World Bank Gives Approval for $188 Million Loan for Pakistan


Approval has been granted by the World Bank for a $188 million loan for Pakistan in order to improve the safety and reliability of the Guddu Barrage, which will extend the life of this project for another 50 years. The loan was approved by the Washington-based lending agency under the Sindh Barrages Improvement Project focused at rehabilitating and strengthening the deteriorating structure of the Guddu barrage. A total of $208 million will be invested in this project by the country and domestic resources will be mobilized for obtaining the remaining $20 million.

The low-interest and grant arm of the World Bank, the International Development Association (IDA) will finance the credit. The loan will follow standard terms of the IDA, which includes maturity of 25 years and a 5-year grace period. On Saturday, the WB’s country office issued a handout, in which it said that the rehabilitation work of the Guddu barrage will give another fifty years of life to the structure by potentially eliminating sources of failure.

A huge emphasis is being placed by Pakistan on improving its management of water resources and modernizing the ageing hydraulic infrastructure for closing the gap between water demand and water supply. Sustained economic development is only possible through the contribution of the water sector. The World Bank has compiled some statistics, which indicate that the total investment value of Pakistan’s drainage and irrigation system is worth $300 billion. This system provides employment to about 43% of the population and it accounts for one-fourth or $16 billion of the Gross Domestic Product (GDP) of the country.

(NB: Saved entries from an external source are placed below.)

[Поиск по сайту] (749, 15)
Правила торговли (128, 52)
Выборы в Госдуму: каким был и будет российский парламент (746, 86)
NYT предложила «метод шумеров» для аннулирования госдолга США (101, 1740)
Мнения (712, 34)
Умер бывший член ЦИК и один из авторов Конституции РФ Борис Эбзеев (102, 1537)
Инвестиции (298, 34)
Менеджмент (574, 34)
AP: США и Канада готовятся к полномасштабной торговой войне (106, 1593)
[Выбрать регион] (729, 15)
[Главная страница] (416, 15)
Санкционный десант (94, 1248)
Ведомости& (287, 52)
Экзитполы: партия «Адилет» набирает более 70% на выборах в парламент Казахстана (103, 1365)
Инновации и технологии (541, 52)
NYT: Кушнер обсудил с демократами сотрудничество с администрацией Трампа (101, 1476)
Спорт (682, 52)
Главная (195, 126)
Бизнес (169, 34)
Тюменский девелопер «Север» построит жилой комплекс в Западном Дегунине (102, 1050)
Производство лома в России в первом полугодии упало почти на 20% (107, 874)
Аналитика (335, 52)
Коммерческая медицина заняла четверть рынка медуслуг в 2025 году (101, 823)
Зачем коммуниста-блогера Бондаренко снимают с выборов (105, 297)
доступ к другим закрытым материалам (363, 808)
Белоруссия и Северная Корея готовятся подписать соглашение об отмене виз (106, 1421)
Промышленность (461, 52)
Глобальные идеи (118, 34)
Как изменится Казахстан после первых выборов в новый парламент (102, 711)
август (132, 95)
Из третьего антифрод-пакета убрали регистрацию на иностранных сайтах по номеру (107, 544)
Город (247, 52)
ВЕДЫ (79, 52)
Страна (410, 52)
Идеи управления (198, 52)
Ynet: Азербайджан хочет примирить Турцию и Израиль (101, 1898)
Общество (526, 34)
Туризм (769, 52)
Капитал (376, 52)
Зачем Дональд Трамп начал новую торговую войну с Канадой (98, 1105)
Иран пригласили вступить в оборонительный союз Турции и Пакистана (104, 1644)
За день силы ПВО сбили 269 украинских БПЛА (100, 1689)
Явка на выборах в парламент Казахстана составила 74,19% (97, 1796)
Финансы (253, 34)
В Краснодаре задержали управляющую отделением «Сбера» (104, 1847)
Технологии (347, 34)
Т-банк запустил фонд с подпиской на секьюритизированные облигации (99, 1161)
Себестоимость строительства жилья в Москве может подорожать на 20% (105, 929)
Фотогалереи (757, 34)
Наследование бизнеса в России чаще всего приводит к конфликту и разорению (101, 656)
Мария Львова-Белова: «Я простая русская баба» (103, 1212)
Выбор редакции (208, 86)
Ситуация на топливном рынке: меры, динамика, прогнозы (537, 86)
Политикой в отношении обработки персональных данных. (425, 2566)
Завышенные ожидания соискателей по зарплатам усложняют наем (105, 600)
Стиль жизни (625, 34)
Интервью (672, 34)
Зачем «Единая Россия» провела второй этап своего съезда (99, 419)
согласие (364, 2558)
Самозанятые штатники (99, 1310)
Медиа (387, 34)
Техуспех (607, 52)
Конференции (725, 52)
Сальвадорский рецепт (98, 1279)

The primary purpose of the gated Guddu Barrage is to irrigate about one million hectare of agricultural land by feeding the main canals of Desert Pat Feeder and Beghari Sindh Feeder on the right side whereas on the left side is the Ghotki Feeder. Flood management and river control are two other purposes served by the barrage. Apart from that, the barrage provides the thermal power station at Guddu with cooling water and is an important link of transportation through the Indus River.

Specialized experience, expertise, continuity of operation and decision making is needed for the continued management and operation of barrages, according to Pakistan’s World Bank Country Director Richard Benmessaoud. He said that the project will not only rehabilitate the barrage infrastructure physically, but also assist the Sindh government in technical assistance and training in financial, procurement, environmental and social safeguards for the operation of hydraulic irrigation infrastructure. The gate replacement work will be supported by the project for improving the flow and regulation of the barrage.

Replacement of 25 main canal head regulator gates, 65 main barrage steel gates, hoist gears and all electrical and mechanical equipment will be conducted. The independent Panel of Experts will also be financed by this project, who will be responsible for monitoring, evaluating, guiding and reviewing the rehabilitation process dealing with the safety of the barrage. The task team leader of the Guddu Barrage project, Abdulhamid Azad said that the structural ability and effective operation of the Guddu Barrage are essential for avoiding potential disaster in floods and for agricultural production.

Around 2.6 million people will benefit from the project, which will irrigate land in Ghotki, Sukkur, Kashmore, Jacobabad and Shikarpur districts of Sindh and Jafarabad and Nasirabad districts of Balochistan and provide them with a reliable supply of water. The improved structure of the Guddu barrage will enhance the capacity of the barrage to pass flood waters and this will aid in reducing the risk of embankment breaches and mitigating the impact of floods in the area as well.